Excerpt =
----------

@Roberta,
My reply reflects Roberta's. Hey, I'm even older than she is.
I'm from the U.S., born in California but living in my childhood in several other states, including New York, in the Bronx, where Roberta also did.
But, a difference, I went to Catholic schools for my elementary and secondary education, which thus suggests points of view from the different teachers, all nuns. But even nuns differ, it turns out.
Anyway, no history for me until fourth grade, when I moved with family to the Chicago area and a new school. This school had a library and what to me were many books. We had assignments to read books easily obtained from that library. I don't remember if the assignments were specific books or only to read up on a list of people, for example, James Madison, which would have made a difference re source materials and libraries. I was happy enough have a library of any sort across our city block. I think I wrote several book reports that year and found the exercise enjoyable (no matter how poor I was at it).
5th grade, I don't remember details except there were a lot of geography hours and more history (what, I don't remember specifically, except something vague about New Orleasn), and it was easy to like the teacher, Sr. Mary Rita.
6th and 7th grade - Sr. Mel, the nun who loved baseball. There were something approaching fifty students in her class, divided by desk space into two different grades, 6 & 7. She must have had a lot of stress, imagine handling a whole class of that size, those ages, by yourself.
She did it with baseball - she invented or so it seemed to be her idea, a game of classroom baseball. The whole class lined up on two sides, somehow mixed grades by her, and got to different bases or were out on wrong answers. (I can see now this could be hard on challenged children but some of the quieter ones could be good at stuff, math for example).
She did this with questions on spelling, history, math, maybe geography. Not every day, maybe once a week. That could whipsnap an afternoon, probably no one in the whole room was bored.
In the spring, she also gave us long recess time at least once a week for a class baseball game. I was good at softball after school, but never hit a ball in one of her recess games. Sigh. She was a good pitcher.
Eighth grade, boring, something to get over, and then we moved to California and for me, a high school recommended to my parents by relatives, Catholic of course. That high school was formative for me in a negative way.

----------

Extracted records
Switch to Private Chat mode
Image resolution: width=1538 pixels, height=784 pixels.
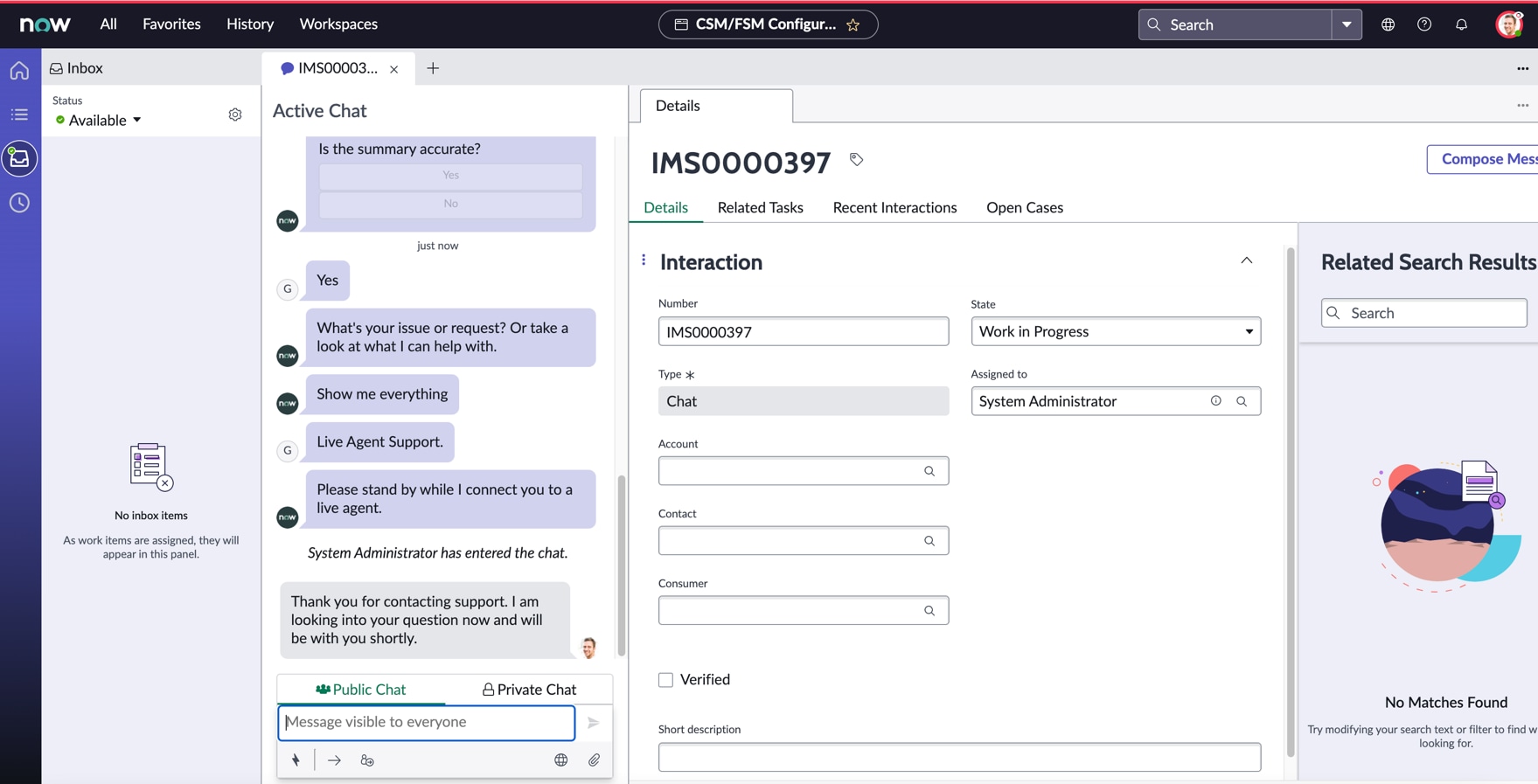(529, 690)
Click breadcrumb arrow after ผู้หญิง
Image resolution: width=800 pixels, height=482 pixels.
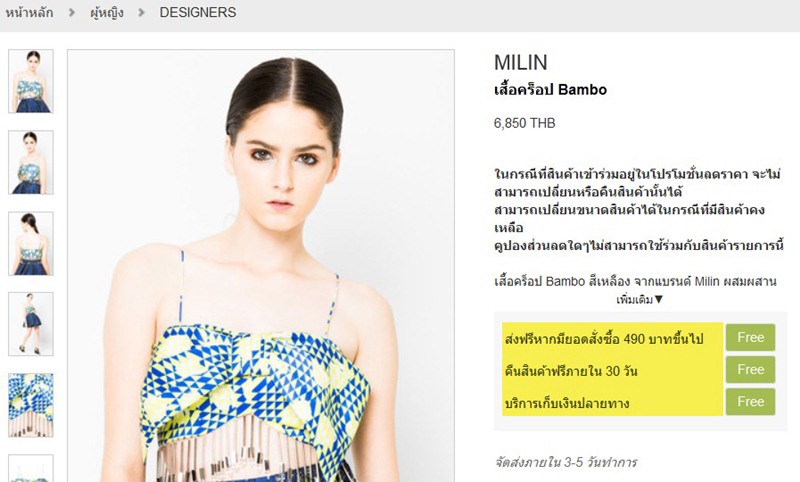(x=141, y=12)
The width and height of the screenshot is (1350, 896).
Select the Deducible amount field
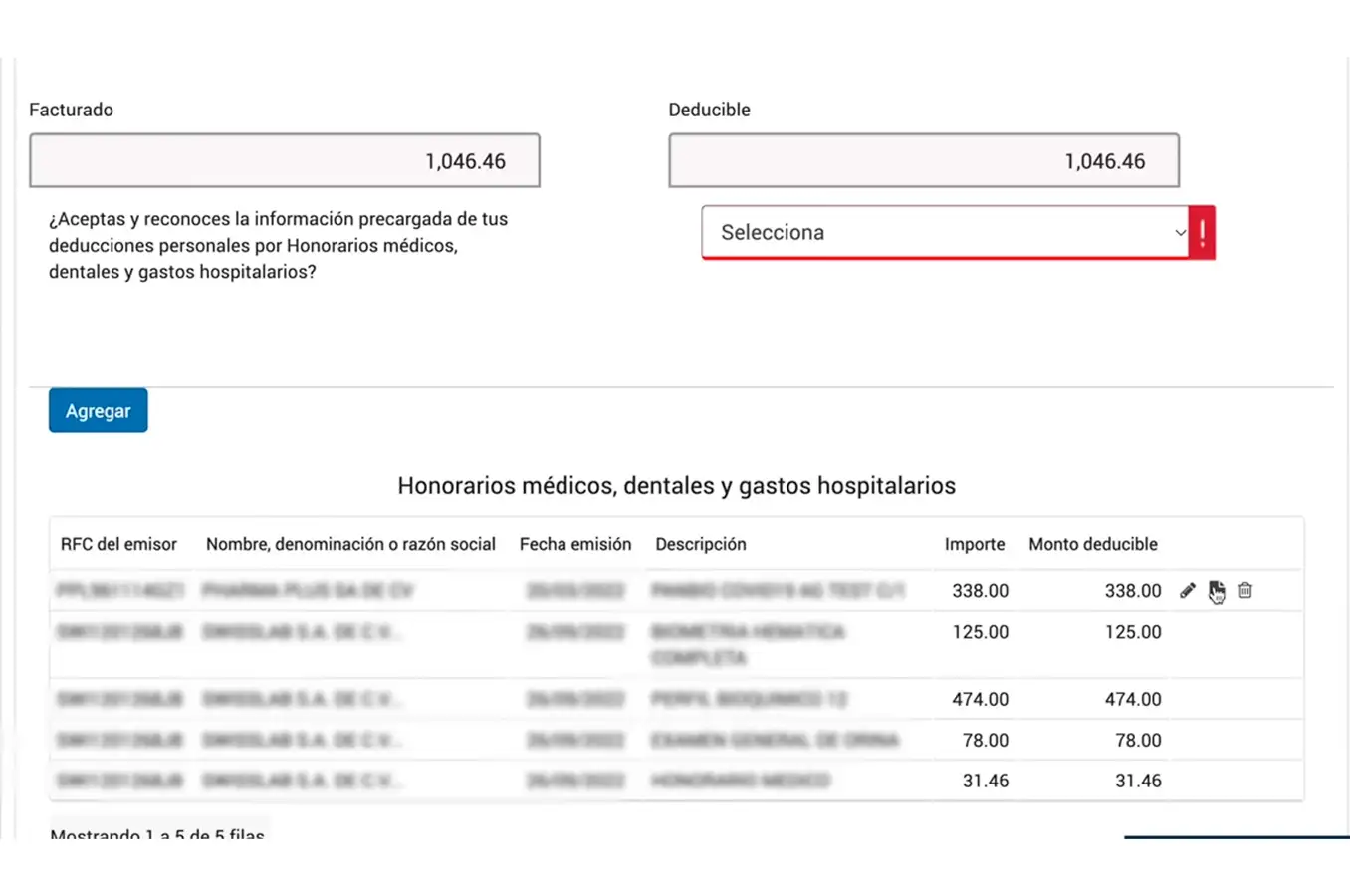923,160
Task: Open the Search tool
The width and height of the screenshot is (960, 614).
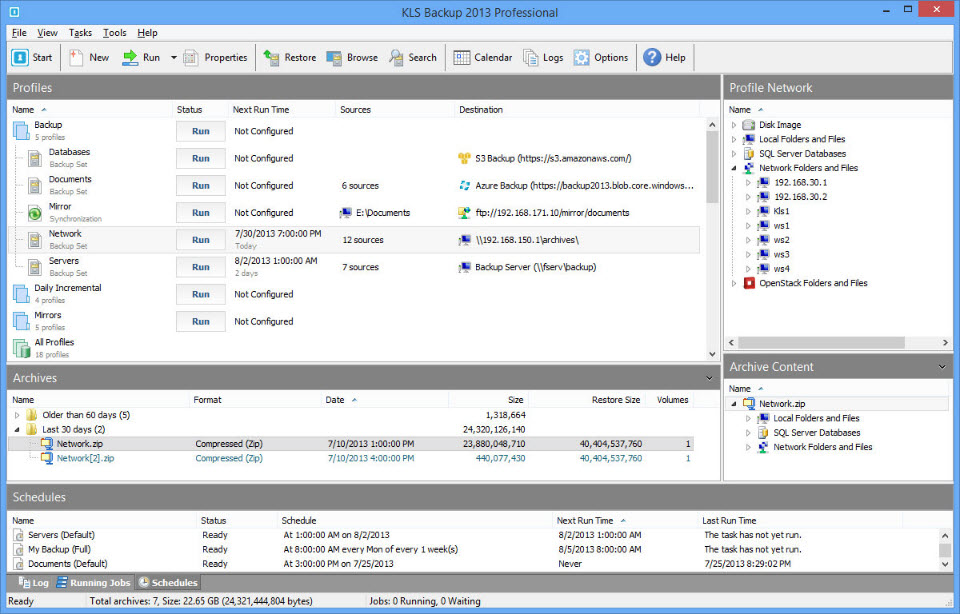Action: pos(413,57)
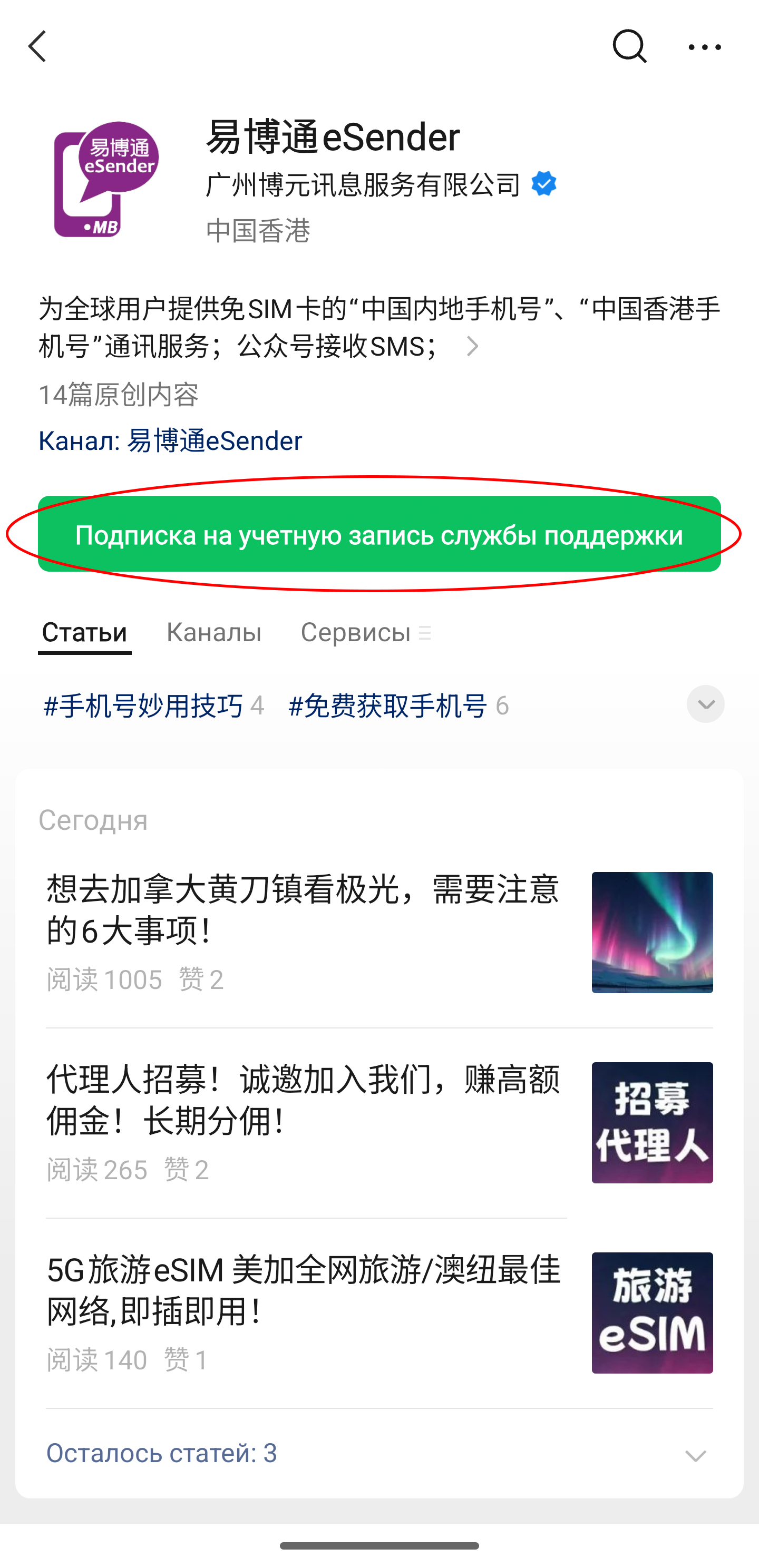This screenshot has height=1568, width=759.
Task: Tap the back arrow icon
Action: [38, 47]
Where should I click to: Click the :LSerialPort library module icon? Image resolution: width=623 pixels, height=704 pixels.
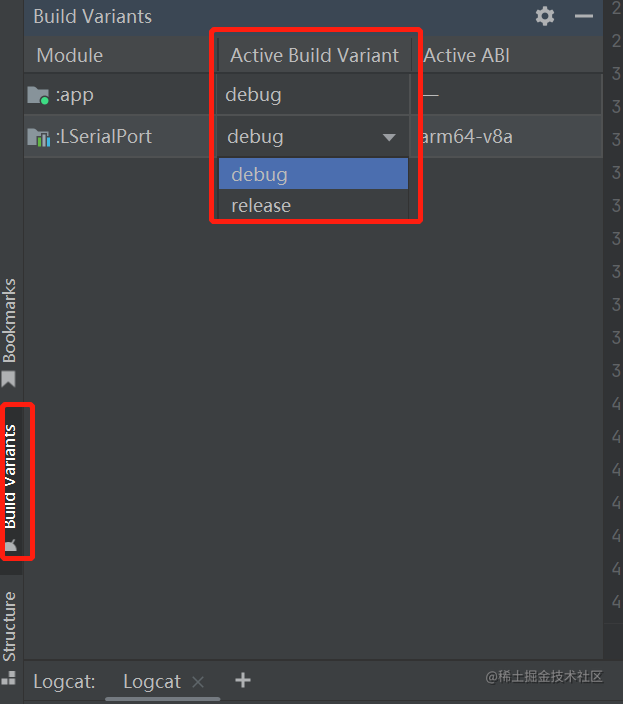(38, 137)

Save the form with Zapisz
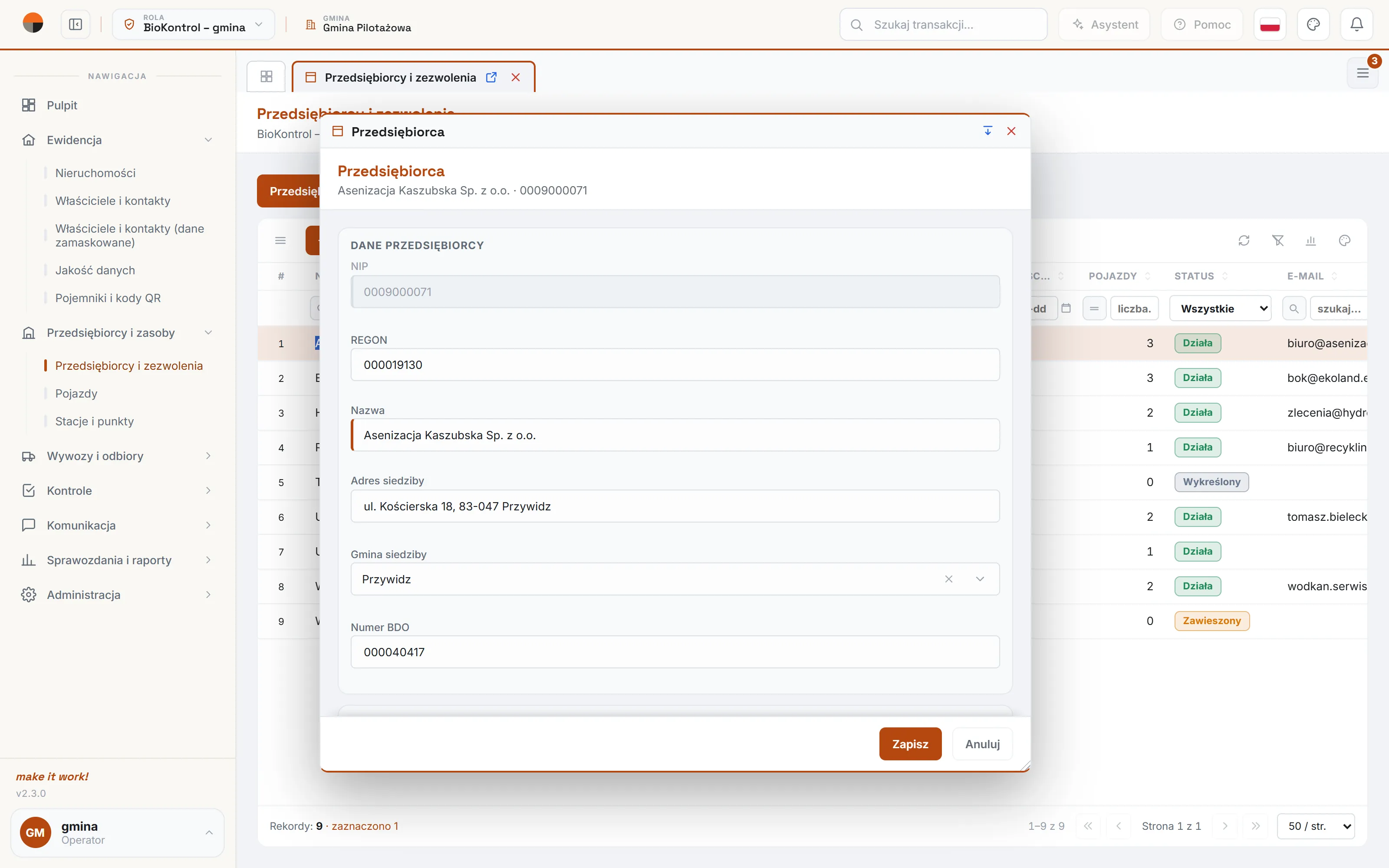click(x=910, y=744)
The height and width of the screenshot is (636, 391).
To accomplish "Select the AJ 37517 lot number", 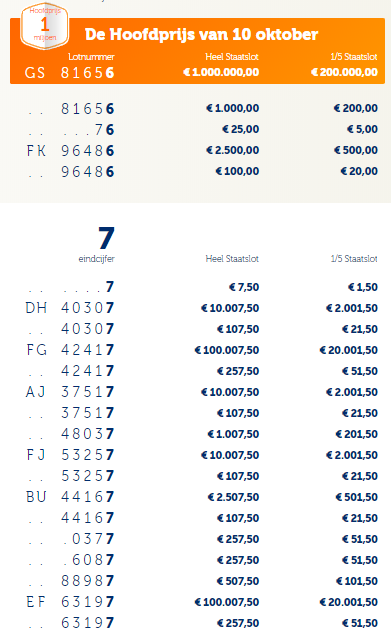I will pos(70,392).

----------

Your tasks =
(a) Answer these about the school reminiscence:
(i) In what grade did the writer first have history?
(ii) About how many students were in Sr. Mel's class?
(iii) How often did Sr. Mel run classroom baseball?
(b) Write the next part of the school reminiscence.

Answers =
(a)
(i) Fourth grade
(ii) Something approaching fifty
(iii) Maybe once a week

(b)
Well, not all negative. I won't go on about it, but those nuns were different. Very restricted ideas, and the further I am away from it, the more restricted I see those teachers. A religious coat to almost everything.
I did like World History, especially getting to draw maps. In retrospect, I learned way more about history in my elementary school.
By that time, I was reading on my own at home from various magazines, newspapers, books out of my local library, but in a scattered way. I got a little fanatic about the history of medicine for a while, and most of my reading was not so much about any kind of big picture, but some specific article about this or that. In those years I'd say I was mixed up, confused, and self educating. I don't remember another history class after that first year. Religion classes all four years.
I'll skip over my first year of college, back to sane nuns, science, english lit, even Dante at length.
Then I transferred to UCLA.
It was free then, 1960. Pre-Reagan. No tuition until Reagan. My first year fee? $19.00. I could hardly believe it. So many people, so many libraries, so much to learn. I would describe it now as a kind of long time joy to get to go there.
History? My best class, although one that stoked my allergies, probably forty years of cigarette smudge in that room back then, was in the old History building, Social History of the United States. Professor Meyer, maybe I'll remember his first name later.
THAT woke me up.
What did he do? he talked, but we had stiff reading assignments to start with. The room was alive, I'll guess a hundred students.
I think he called on the class and there were discussions, but I think that was the short part of the hour. I remember him as a best teacher.